=== Text provided ===

–Adam Perry, Lecturer in Law, Queen Mary University of London
Some statutes have ‘constitutional’ or ‘quasi-constitutional’ status. What is the legal significance of a statute’s constitutional or quasi-constitutional status? The answer is different in different jurisdictions. In Britain, Canada, and some other jurisdictions, the answers are different than they once were.
Britain
Britain does not have an entrenched or fully codified constitution. Like every state, though, Britain has a set of basic rules for government. These basic rules are generated by a variety of material, including statutory material. The statutes containing such material are ‘constitutional statutes’. Examples of constitutional statutes are the Bill of Rights 1689 and the Scotland Act 1998.
The orthodox view in Britain has been that a statute’s constitutional status has no legal significance. That view has been repeatedly challenged since 2002, however. Three lines of cases are important.
One line of cases suggested that constitutional statutes should be interpreted more generously or liberally than ordinary statutes. (See Robinson v Secretary of State for Nothern Ireland.) The courts now appear to have turned their backs on that proposal, however.
Another line of cases – which the courts continue to extend – says that constitutional statutes are more difficult to repeal than ordinary statutes. An ordinary statute can be repealed expressly or by ordinary implication. By contrast, the Administrative Court said in the 2002 case of Thoburn v Sunderland City Council that constitutional statutes can only be repealed expressly or by necessary implication, a higher standard. In the 2012 decision of H v Lord Advocate, the Supreme Court went a large step further. In obiter remarks it said that the Scotland Act, as a ‘fundamental constitutional statute’, ‘cannot be regarded as vulnerable to alteration by implication’, no matter how clear that implication is. That does not mean constitutional statutes are fully entrenched, because they can still be repealed expressly. Instead constitutional statutes are ‘quasi-entrenched’. See here for my detailed description of H and its significance. (The Supreme Court may now be having second thoughts. In the 2014 case R (on the Application of HS2 Action Alliance Limited) v The Secretary of State for Transport, the Court cited Thoburn approvingly, but did not mention its decision in H.)
An important qualification to the doctrine of implied repeal is that a general statute is presumed not to repeal an earlier ‘specific’ statute. The maxim is generalia specialibus non derogant. In an interesting and under-discussed 2011 case, R (Governors of Brynmawr Foundation School) v The Welsh Ministers (‘Brynmawr’), Beatson J said that this qualification did not apply to the Government of Wales Act 2006, given its constitutional status. The effect is that constitutional statutes are less likely to include implied exceptions for earlier statutes.

=== Recorded data ===

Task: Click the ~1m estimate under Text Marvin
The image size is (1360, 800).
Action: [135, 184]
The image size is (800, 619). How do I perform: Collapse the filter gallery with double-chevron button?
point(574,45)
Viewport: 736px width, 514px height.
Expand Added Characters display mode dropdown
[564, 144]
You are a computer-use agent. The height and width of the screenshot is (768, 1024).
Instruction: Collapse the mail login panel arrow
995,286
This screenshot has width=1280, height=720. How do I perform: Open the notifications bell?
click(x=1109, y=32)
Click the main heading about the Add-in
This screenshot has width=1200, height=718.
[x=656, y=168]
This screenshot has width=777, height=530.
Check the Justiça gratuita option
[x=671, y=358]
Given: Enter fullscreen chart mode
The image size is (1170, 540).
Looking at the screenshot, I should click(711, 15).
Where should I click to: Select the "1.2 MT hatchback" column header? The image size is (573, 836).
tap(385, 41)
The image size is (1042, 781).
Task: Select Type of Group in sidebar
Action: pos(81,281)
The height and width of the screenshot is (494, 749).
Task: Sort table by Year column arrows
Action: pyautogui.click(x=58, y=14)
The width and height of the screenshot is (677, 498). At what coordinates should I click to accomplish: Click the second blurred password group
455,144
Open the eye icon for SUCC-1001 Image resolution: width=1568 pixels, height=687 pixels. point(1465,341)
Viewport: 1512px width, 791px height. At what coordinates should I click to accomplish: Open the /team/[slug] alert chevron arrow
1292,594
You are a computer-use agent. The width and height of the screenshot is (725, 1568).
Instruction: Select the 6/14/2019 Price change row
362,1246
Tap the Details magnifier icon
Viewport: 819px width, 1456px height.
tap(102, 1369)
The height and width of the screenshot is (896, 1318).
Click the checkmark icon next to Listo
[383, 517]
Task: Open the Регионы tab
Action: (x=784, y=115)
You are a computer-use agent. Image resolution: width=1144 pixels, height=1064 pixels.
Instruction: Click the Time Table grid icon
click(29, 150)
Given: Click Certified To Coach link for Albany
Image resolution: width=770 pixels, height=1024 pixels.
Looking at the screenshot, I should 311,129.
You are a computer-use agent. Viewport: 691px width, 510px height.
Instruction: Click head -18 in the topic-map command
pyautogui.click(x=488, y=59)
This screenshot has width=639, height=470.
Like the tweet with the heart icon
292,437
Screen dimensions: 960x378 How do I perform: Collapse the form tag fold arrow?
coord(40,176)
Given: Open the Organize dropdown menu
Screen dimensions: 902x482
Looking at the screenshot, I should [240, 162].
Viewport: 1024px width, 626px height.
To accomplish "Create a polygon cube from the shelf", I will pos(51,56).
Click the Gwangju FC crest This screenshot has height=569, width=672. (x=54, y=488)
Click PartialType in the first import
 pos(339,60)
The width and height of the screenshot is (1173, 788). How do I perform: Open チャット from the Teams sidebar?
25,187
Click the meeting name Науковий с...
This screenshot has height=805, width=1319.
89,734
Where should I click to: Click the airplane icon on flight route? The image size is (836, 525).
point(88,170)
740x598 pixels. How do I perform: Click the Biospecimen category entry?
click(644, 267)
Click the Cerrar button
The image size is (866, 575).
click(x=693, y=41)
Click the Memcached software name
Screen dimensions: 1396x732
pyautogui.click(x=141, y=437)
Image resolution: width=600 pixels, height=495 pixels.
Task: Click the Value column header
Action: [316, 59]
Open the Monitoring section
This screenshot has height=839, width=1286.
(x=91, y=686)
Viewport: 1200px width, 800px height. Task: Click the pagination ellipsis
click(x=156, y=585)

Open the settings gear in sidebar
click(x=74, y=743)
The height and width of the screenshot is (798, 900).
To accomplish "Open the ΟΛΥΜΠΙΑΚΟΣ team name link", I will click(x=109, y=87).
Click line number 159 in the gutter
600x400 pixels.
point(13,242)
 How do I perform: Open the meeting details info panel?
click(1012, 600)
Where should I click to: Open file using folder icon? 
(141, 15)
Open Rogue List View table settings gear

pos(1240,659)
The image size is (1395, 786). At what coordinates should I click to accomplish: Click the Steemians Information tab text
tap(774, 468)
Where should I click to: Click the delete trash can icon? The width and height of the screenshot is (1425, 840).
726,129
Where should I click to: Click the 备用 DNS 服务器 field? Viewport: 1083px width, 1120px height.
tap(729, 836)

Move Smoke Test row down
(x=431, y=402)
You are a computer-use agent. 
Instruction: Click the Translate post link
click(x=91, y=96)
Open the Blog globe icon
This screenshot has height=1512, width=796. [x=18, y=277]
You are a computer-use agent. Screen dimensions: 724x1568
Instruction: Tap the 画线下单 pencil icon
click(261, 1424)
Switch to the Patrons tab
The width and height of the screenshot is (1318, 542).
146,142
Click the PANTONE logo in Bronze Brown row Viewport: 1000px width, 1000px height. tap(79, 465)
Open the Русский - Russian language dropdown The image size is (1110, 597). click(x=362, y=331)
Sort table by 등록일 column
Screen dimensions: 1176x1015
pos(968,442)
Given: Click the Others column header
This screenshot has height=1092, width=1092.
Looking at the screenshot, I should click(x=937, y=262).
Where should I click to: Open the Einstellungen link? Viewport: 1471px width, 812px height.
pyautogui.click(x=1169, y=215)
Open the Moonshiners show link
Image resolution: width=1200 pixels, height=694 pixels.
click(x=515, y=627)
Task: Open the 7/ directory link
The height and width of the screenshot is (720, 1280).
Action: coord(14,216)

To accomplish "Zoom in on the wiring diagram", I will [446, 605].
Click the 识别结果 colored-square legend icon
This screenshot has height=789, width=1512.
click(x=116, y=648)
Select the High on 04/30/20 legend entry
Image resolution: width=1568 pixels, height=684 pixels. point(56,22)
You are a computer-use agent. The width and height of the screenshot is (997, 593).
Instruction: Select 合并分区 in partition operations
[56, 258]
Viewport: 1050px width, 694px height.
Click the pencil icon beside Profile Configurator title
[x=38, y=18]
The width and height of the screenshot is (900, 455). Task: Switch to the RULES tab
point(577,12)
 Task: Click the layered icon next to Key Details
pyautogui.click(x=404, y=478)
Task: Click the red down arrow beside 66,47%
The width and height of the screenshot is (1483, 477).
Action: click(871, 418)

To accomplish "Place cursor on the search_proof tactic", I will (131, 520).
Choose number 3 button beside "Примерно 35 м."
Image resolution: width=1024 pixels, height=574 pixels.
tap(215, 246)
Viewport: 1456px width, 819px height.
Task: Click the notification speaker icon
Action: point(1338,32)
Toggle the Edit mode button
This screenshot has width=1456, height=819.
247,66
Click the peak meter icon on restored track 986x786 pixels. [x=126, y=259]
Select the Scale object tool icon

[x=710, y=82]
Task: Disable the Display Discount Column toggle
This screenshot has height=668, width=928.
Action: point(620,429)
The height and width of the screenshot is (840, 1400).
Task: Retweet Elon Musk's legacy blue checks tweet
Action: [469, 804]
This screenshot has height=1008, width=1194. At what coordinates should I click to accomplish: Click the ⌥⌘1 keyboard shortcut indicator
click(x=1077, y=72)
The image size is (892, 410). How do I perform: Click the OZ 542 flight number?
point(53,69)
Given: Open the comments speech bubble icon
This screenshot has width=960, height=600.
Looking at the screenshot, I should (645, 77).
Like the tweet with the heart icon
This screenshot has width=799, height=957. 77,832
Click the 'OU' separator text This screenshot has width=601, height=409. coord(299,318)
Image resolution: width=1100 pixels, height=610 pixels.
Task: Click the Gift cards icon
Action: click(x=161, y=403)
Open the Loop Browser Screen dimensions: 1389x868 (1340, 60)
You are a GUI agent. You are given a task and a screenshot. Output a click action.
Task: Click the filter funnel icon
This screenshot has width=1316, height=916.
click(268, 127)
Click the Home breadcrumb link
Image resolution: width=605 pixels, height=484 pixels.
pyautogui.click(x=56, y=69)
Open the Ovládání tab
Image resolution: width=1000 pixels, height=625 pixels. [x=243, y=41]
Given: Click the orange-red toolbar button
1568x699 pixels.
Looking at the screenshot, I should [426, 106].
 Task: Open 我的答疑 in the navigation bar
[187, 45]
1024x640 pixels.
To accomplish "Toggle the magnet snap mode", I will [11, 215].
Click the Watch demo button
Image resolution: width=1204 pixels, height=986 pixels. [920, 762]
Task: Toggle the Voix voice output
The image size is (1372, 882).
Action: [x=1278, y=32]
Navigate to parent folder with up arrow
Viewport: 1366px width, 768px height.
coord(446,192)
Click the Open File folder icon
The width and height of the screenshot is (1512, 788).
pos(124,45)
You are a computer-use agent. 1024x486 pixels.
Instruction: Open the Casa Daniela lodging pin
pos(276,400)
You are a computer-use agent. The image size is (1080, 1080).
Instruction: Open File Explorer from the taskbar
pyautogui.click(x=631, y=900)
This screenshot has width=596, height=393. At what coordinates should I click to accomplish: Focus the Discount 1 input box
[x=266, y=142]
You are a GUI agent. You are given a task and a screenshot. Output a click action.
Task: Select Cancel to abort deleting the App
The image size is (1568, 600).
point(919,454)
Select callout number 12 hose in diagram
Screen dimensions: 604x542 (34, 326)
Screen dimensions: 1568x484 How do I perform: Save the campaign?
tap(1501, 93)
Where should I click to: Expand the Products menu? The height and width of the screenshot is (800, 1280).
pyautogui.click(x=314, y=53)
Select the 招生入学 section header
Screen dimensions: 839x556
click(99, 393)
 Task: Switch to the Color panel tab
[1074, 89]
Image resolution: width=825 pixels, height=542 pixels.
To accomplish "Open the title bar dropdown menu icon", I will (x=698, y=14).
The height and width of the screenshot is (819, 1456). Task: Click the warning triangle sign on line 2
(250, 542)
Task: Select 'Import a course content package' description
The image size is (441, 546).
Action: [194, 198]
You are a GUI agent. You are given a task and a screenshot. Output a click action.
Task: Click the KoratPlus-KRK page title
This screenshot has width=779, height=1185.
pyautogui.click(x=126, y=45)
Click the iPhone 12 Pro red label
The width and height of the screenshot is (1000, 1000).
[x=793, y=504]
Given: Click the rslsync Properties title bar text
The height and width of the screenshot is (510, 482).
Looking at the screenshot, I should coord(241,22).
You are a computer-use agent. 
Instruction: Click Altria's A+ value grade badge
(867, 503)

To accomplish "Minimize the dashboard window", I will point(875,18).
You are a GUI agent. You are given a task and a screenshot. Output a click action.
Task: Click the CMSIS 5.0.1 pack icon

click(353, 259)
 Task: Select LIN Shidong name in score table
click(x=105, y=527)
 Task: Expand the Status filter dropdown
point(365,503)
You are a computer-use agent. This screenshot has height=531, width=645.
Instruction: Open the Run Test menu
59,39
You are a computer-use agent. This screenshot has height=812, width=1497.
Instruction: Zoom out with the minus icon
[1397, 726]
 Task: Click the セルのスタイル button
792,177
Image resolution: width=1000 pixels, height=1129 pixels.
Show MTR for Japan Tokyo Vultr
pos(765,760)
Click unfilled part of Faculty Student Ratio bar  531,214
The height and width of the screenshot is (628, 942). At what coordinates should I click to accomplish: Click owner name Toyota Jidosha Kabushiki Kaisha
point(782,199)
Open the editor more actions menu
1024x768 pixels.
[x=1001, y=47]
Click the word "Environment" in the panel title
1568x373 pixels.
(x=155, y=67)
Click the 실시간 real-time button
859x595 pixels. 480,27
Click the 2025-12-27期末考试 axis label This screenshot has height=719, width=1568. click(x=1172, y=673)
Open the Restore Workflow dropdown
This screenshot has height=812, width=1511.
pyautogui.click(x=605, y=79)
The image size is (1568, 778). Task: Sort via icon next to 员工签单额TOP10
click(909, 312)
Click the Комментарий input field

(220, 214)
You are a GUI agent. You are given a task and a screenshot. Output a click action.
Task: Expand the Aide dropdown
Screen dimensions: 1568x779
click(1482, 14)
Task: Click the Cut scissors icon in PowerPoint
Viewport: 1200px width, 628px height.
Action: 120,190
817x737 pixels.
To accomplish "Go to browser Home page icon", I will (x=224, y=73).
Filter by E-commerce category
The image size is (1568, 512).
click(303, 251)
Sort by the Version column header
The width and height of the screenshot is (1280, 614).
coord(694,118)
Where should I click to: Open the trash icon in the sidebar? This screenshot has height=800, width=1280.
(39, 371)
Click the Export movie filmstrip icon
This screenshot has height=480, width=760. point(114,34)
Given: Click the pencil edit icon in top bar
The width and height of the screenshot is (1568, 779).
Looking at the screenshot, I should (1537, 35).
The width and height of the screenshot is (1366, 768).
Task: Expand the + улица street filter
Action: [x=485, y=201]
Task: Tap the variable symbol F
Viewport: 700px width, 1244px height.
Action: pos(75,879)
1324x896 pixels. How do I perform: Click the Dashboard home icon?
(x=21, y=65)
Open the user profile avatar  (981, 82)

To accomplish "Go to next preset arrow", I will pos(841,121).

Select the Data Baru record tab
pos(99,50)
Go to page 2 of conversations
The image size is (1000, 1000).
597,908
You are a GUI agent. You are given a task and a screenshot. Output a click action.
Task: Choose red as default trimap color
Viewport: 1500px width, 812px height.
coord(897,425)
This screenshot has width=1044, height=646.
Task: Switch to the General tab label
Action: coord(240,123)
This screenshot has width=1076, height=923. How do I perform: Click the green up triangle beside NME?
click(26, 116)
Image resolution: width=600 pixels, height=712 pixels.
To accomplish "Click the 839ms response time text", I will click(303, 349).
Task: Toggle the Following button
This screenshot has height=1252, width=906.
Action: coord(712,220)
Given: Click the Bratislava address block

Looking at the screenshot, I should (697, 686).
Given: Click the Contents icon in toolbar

=== Directives ===
(1) In the text on constitutional statutes, which 2002 case held that constitutional statutes can be repealed only expressly or by necessary implication?
(2) Reproduce word for word everything in the text on constitutional statutes from "The orthodox view" down to "cases are important.".

=== Answers to the exercise ===
(1) Thoburn v Sunderland City Council

(2)
The orthodox view in Britain has been that a statute’s constitutional status has no legal significance. That view has been repeatedly challenged since 2002, however. Three lines of cases are important.